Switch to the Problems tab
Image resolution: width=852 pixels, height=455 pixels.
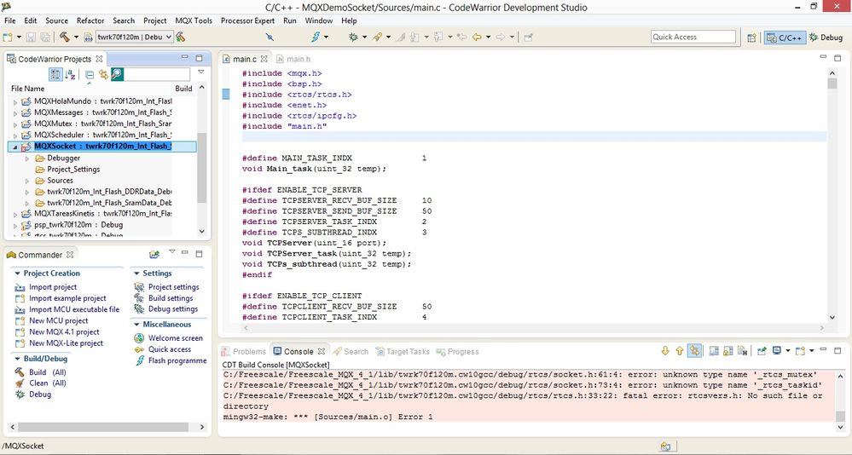244,351
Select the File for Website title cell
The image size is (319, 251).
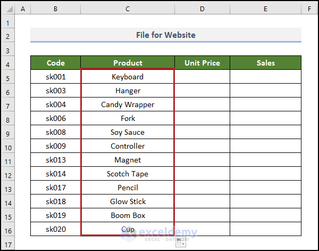coord(166,35)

## PROBLEM:
The pictures should be dropped, and every line above should be set down again exactly.

## WRITTEN RESPONSE:
Switch to the Problems tab
Image resolution: width=852 pixels, height=455 pixels.
244,351
Select the File for Website title cell
The image size is (319, 251).
coord(166,35)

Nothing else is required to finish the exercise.